DATA EXCERPTS:
• • •

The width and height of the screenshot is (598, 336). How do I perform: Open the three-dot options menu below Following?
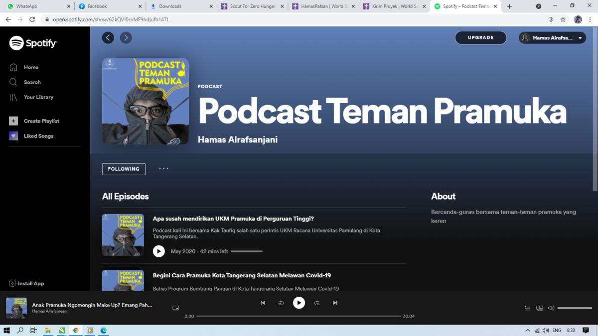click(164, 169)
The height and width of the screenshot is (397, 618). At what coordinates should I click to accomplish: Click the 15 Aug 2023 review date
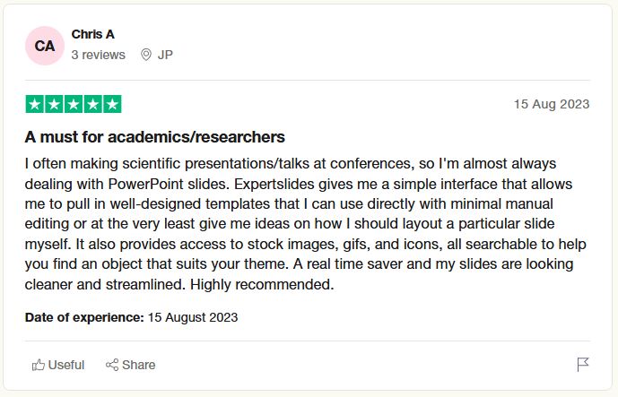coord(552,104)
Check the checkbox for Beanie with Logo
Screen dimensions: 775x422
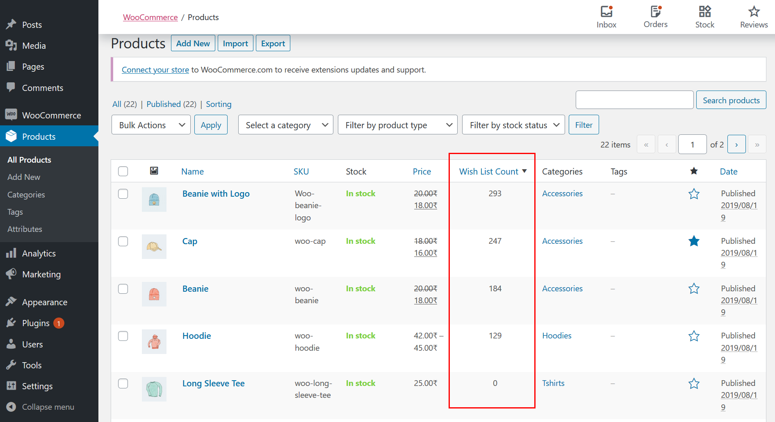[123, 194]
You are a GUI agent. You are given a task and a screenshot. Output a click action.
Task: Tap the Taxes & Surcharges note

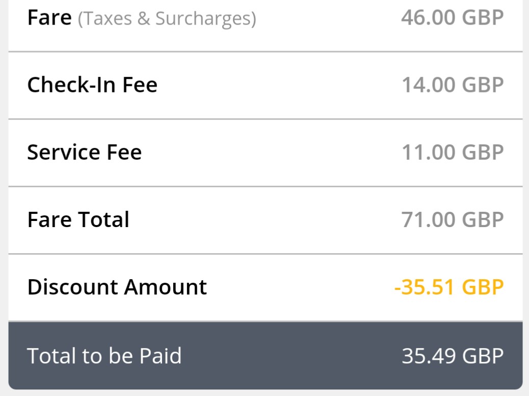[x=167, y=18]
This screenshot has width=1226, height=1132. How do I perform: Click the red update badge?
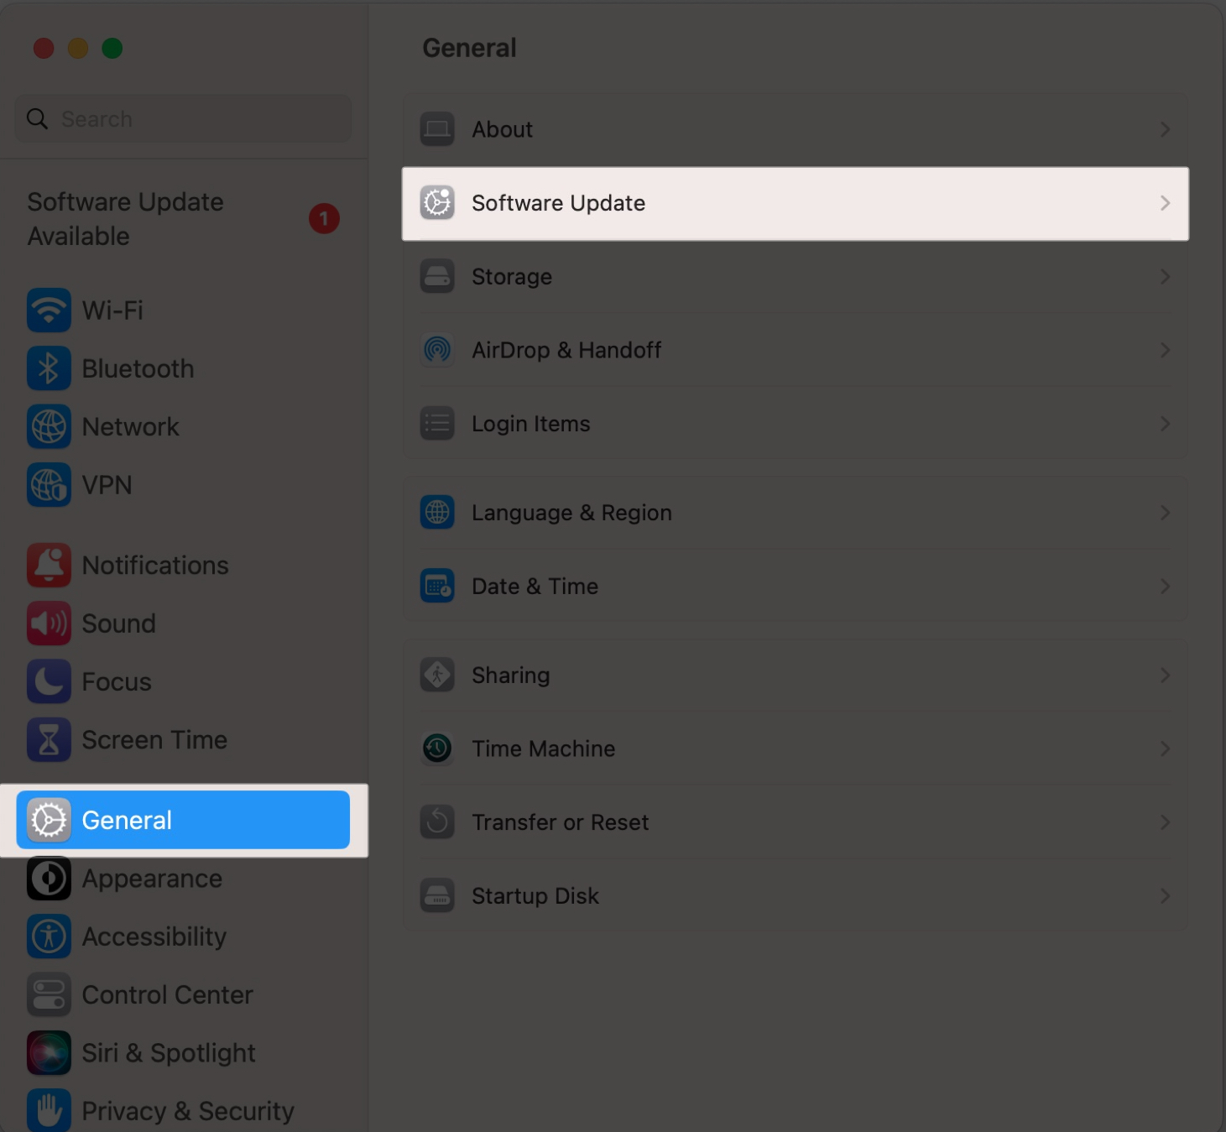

• • •

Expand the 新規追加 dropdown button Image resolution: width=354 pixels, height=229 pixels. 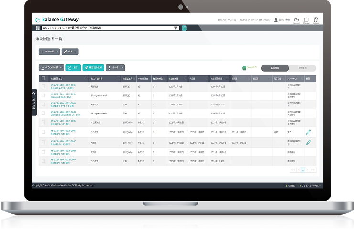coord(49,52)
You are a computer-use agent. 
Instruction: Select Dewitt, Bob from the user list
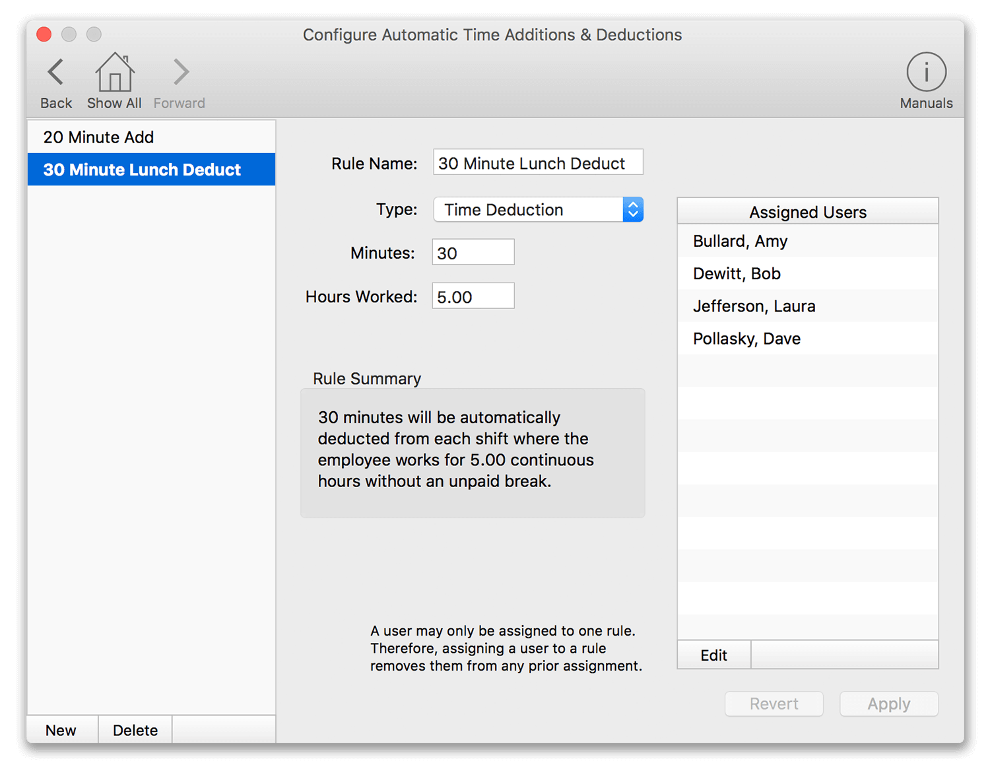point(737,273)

• • •

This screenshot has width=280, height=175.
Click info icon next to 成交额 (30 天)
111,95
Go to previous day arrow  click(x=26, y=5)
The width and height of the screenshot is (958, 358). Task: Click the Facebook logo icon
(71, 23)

• • •

WHAT YOU HAVE TO DO: Pull out each line above that contains the string "This", with case counting.

CORRECT RESPONSE:
This screenshot has width=1226, height=1132. How do I perform: Click the red update badge?
This screenshot has width=280, height=175.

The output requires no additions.